Error while using reg.predict.
I have to do the following steps
new_data = pd.DataFrame(data=[1740,1780],columns=['SAT'])
reg.predict(new_data)
I get an error when I do reg.predict(1780).
---------------------------------------------------------------------------
ValueError Traceback (most recent call last)
<ipython-input-41-e0998427f9f5> in <module>
----> 1 reg.predict([1780])
/usr/local/Cellar/jupyterlab/3.0.7/libexec/lib/python3.9/site-packages/sklearn/linear_model/_base.py in predict(self, X)
236 Returns predicted values.
237 """
--> 238 return self._decision_function(X)
239
240 _preprocess_data = staticmethod(_preprocess_data)
/usr/local/Cellar/jupyterlab/3.0.7/libexec/lib/python3.9/site-packages/sklearn/linear_model/_base.py in _decision_function(self, X)
218 check_is_fitted(self)
219
--> 220 X = check_array(X, accept_sparse=['csr', 'csc', 'coo'])
221 return safe_sparse_dot(X, self.coef_.T,
222 dense_output=True) + self.intercept_
/usr/local/Cellar/jupyterlab/3.0.7/libexec/lib/python3.9/site-packages/sklearn/utils/validation.py in inner_f(*args, **kwargs)
61 extra_args = len(args) - len(all_args)
62 if extra_args <= 0:
---> 63 return f(*args, **kwargs)
64
65 # extra_args > 0
/usr/local/Cellar/jupyterlab/3.0.7/libexec/lib/python3.9/site-packages/sklearn/utils/validation.py in check_array(array, accept_sparse, accept_large_sparse, dtype, order, copy, force_all_finite, ensure_2d, allow_nd, ensure_min_samples, ensure_min_features, estimator)
635 # If input is 1D raise error
636 if array.ndim == 1:
--> 637 raise ValueError(
638 "Expected 2D array, got 1D array instead:\narray={}.\n"
639 "Reshape your data either using array.reshape(-1, 1) if "
ValueError: Expected 2D array, got 1D array instead:
array=[1780].
Reshape your data either using array.reshape(-1, 1) if your data has a single feature or array.reshape(1, -1) if it contains a single sample.
Hello Rajeev,
Thank you for reaching out. Whenever such errors arise, it is best practice to carefully examine the error message Python offers.

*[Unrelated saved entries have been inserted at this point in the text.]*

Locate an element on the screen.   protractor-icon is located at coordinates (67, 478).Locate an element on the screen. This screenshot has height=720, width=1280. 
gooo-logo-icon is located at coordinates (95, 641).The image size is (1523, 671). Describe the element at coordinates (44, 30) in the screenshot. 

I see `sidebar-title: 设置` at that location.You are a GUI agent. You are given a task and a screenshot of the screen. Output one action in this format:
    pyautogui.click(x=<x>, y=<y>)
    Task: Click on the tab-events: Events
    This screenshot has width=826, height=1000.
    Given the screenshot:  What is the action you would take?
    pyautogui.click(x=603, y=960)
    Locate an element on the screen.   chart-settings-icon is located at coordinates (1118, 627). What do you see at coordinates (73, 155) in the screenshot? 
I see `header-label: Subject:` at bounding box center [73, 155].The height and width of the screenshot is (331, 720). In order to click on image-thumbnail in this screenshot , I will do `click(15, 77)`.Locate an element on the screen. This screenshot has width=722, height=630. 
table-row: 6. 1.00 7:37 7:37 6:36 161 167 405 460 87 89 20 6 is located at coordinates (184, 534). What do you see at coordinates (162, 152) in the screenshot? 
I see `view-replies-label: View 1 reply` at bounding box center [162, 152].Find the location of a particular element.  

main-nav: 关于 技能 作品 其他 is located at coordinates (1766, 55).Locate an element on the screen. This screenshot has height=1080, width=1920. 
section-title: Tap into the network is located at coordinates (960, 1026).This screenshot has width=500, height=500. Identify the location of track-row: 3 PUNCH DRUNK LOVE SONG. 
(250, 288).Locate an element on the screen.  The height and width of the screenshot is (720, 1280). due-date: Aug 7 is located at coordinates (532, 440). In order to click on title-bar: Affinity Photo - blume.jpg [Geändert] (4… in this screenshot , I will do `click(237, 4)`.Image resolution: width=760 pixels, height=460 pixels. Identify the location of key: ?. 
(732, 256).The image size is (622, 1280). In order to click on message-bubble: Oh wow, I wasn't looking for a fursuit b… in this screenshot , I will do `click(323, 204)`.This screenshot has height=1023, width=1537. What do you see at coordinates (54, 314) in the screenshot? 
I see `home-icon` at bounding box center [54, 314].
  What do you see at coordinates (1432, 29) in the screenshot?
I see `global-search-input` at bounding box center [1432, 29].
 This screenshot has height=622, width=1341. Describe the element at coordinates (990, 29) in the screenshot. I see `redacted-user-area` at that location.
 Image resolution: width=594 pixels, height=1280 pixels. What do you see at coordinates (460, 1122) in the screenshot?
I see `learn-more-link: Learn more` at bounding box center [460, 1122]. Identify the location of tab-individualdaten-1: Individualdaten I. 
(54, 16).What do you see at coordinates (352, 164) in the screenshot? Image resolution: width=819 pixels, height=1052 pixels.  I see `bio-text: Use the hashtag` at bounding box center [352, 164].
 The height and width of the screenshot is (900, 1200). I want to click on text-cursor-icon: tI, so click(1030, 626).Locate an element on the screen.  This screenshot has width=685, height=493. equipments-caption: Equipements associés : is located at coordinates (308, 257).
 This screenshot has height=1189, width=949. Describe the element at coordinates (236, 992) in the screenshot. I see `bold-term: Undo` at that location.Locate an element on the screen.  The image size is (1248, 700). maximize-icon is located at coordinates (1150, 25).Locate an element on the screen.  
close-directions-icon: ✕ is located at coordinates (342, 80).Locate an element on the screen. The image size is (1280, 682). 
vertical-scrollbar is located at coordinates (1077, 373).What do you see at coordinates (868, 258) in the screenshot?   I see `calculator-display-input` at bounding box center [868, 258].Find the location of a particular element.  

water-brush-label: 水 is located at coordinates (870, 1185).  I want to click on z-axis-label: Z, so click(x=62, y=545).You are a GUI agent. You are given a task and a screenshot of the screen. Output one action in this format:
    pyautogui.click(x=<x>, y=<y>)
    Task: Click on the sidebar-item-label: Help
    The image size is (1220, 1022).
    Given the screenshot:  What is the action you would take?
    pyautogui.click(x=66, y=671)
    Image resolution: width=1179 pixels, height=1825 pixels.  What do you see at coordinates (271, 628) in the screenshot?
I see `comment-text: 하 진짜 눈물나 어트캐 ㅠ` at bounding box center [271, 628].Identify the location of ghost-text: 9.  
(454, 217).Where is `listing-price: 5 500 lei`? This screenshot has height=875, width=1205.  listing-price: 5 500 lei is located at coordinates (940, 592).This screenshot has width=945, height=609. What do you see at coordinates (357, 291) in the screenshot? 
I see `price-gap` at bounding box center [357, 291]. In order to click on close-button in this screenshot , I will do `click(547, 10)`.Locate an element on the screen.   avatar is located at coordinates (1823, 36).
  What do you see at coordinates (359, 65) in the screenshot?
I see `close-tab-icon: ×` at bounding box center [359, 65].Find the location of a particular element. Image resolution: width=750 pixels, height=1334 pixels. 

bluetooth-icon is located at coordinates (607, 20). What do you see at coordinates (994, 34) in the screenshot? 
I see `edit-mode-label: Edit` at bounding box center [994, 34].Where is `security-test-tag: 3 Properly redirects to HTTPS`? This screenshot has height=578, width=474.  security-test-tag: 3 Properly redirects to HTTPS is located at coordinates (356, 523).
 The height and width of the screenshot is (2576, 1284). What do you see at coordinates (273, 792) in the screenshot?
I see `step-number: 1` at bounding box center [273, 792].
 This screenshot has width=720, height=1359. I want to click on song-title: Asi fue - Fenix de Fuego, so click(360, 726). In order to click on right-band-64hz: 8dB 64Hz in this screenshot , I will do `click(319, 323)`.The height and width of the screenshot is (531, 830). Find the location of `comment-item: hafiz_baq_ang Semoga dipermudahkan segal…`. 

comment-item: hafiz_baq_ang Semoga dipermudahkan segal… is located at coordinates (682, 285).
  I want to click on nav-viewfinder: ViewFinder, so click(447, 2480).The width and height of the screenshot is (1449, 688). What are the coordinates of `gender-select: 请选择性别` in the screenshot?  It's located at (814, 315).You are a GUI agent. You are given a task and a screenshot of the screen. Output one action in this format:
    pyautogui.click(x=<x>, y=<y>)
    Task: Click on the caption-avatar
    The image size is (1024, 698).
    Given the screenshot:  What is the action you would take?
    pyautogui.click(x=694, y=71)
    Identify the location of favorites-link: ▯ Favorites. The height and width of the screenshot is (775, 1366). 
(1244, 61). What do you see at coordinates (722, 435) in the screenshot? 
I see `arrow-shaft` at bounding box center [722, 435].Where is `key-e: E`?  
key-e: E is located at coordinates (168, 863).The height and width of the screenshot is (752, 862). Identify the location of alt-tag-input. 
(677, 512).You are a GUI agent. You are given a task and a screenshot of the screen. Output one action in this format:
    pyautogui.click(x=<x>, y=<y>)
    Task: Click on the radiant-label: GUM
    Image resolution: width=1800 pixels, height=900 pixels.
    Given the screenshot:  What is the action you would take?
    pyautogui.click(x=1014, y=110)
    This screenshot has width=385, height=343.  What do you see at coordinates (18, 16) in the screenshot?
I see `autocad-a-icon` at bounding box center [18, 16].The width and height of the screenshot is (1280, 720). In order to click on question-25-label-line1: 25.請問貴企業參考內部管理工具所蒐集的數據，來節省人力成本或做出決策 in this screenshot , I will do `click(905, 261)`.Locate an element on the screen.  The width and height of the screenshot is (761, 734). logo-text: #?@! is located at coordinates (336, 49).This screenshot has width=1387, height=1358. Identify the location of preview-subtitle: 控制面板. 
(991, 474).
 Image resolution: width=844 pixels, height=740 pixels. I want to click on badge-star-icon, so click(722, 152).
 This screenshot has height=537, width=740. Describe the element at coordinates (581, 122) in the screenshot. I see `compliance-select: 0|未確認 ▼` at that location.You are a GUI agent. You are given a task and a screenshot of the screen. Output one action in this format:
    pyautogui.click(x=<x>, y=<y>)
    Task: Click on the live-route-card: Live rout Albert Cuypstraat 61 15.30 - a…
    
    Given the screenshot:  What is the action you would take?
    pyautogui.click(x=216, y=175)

In this case, at the bottom of the error we read:
ValueError: Expected 2D array, got 1D array instead:
array=[1780].
Reshape your data either using array.reshape(-1, 1) if your data has a single feature or array.reshape(1, -1) if it contains a single sample.
That would suggest that predict(X) expects an argument that is array-like, namely - a 2D array. Indeed, as discussed in the
video lesson, referring to sklean's official documentation on LinearRegression could also confirm our suspicions.
(check at: https://scikit-learn.org/stable/modules/generated/sklearn.linear_model.LinearRegression.html).
It goes, X: array-like or sparse matrix, shape (n_samples, n_features)
---------------------------------------
The solution is simply to cast your data to an ndarray (using np.array) and to reshape it as suggested (using array.reshape(-1, 1)):
reg.predict(np.array(1780).reshape(-1, 1))
This would yield the result for a single input. For multiple-entry input, use pd.DataFrame like in the video lecture.
--------------------------------------
Best,
A., The 365 Team
try this one,
reg.predict([[1780]])
now it is converted to 2D array
I encountered this problem as well, and arrived at the same solution as Haidar.
However, I'm confused as to why the lecturer in the video is able to use reg.predict(1760). Has there been an update to this method that no longer allows scalars?